In summary, the main contributions are the following: we showed that the EHHST could be used to detect regions of excess homozygosity, which could be candidates of recent selection for further investigations by additional requirement, such as the criteria used in Sabeti et al,36 namely, selected alleles were newly arisen, were likely to be highly differentiated among populations, and had biological effects. The EHHST was conservative and robust. Compared with the existing popular methods, EHHST performed just as well or even better. Moreover, EHHST was straightforward and was asymptotically normal. In addition to EHHST, we showed that EGHST and HMMST were useful in genome-wide scans for a general picture of the strength of LD and violation of HWE by comparing test scores of different population samples.
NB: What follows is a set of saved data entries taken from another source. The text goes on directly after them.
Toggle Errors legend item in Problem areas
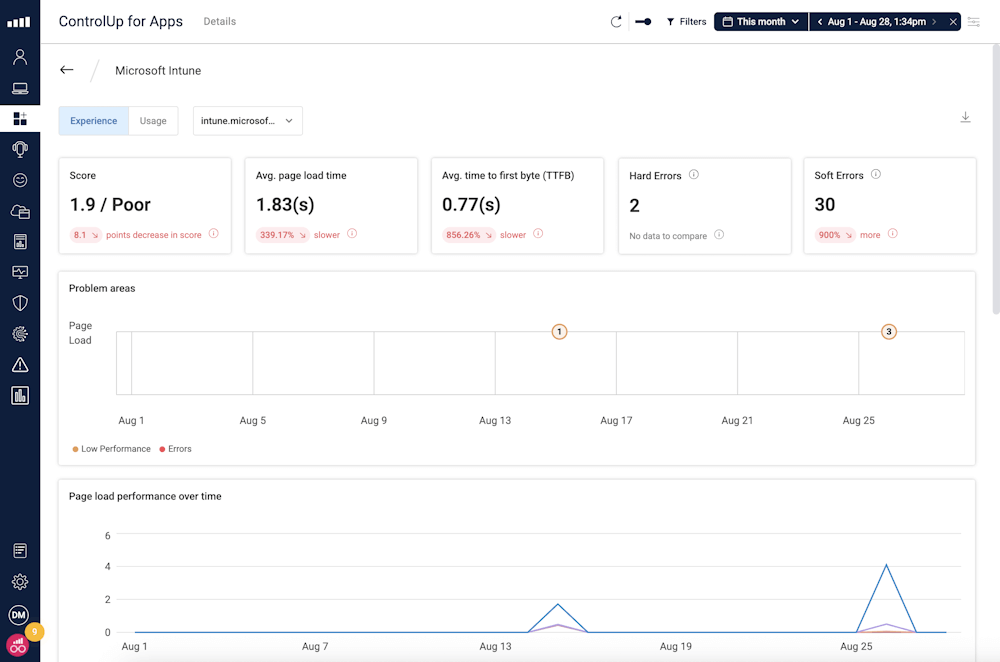The width and height of the screenshot is (1000, 662). point(175,449)

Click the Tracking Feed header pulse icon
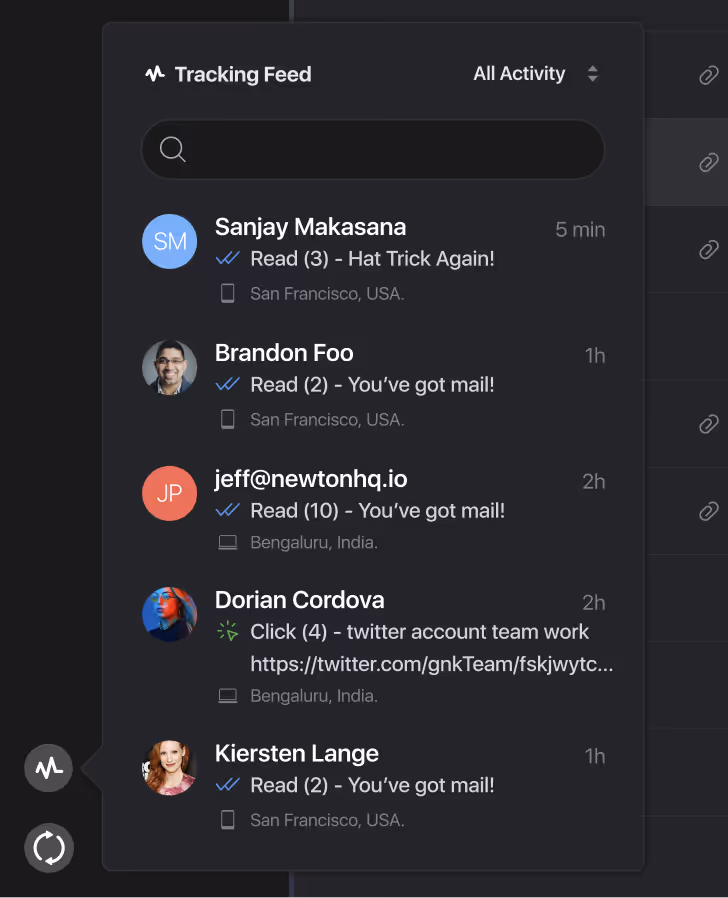coord(155,74)
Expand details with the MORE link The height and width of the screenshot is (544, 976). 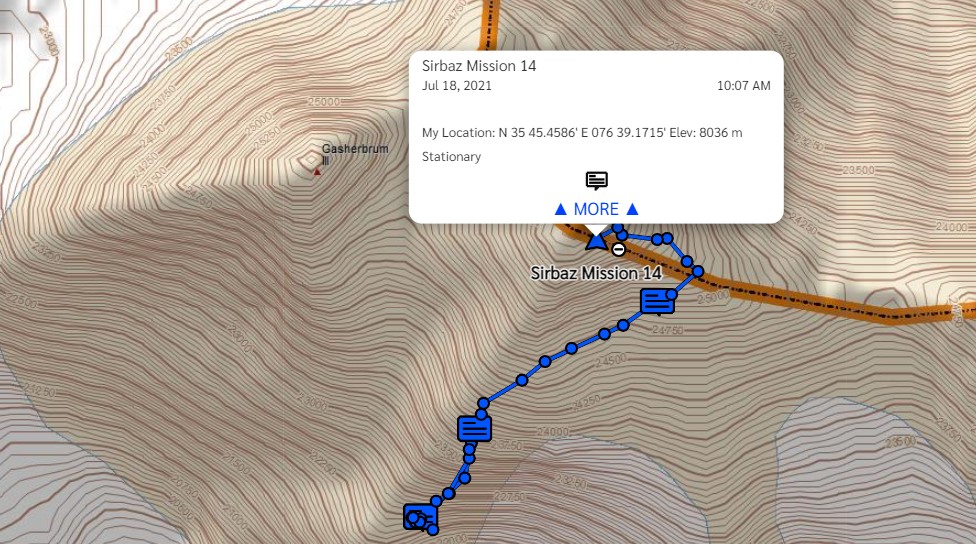point(596,209)
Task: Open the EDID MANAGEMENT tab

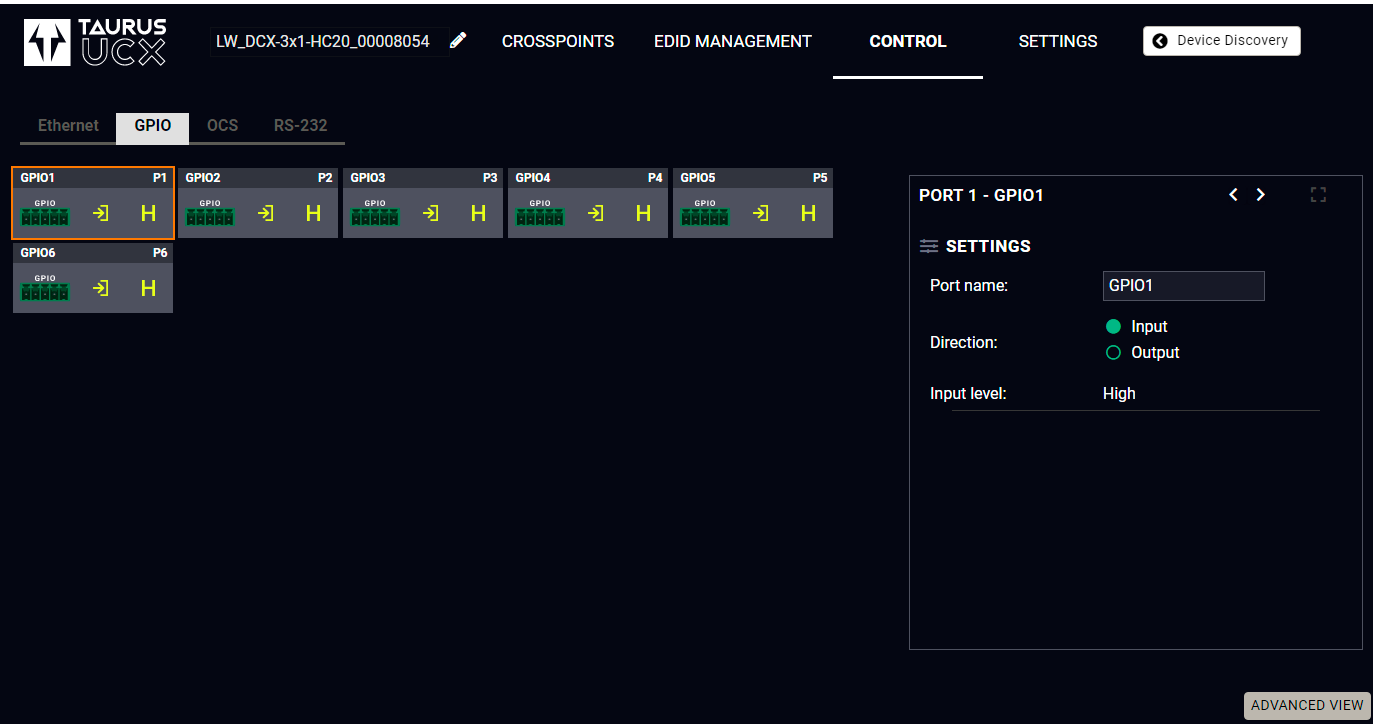Action: tap(733, 41)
For candidate regions that had selection signals, the comparison of the three test scores might provide clues of either LD or violation of HWE or both, which lead to high test scores.
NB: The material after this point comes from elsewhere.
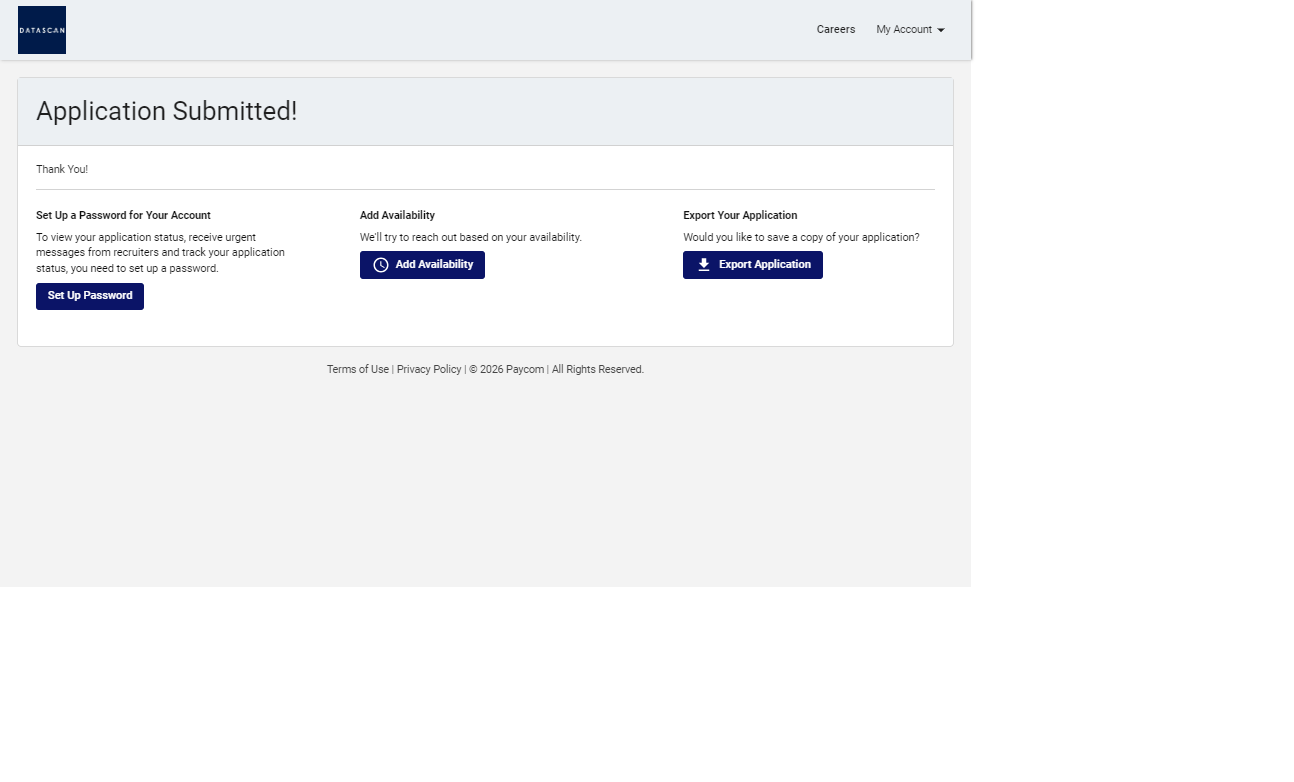The height and width of the screenshot is (782, 1294).
Task: Open the My Account menu
Action: [904, 30]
Because of the conservative nature of EHHST, one might miss some candidate regions in which HWE is roughly valid, but LD exists. Thus, high EHHST values were not a sufficient and necessary condition for detection of selection signal. Notwithstanding, EHHST could be a new tool in addition to existing methods of detecting selection. Population geneticists have proposed several tests for inferring a selective sweep. Jensen et al44 summarized the most important tests, including ones based on increased LD.4, 45 We liked the current statistics because they exploited dense SNP genotyping and depended on minimal assumptions. Of course, the lack of a detailed model had its disadvantages. For example, our tests said nothing about the age of a favorable mutation. This issue was obviously intertwined with variations in recombination rates across the genome.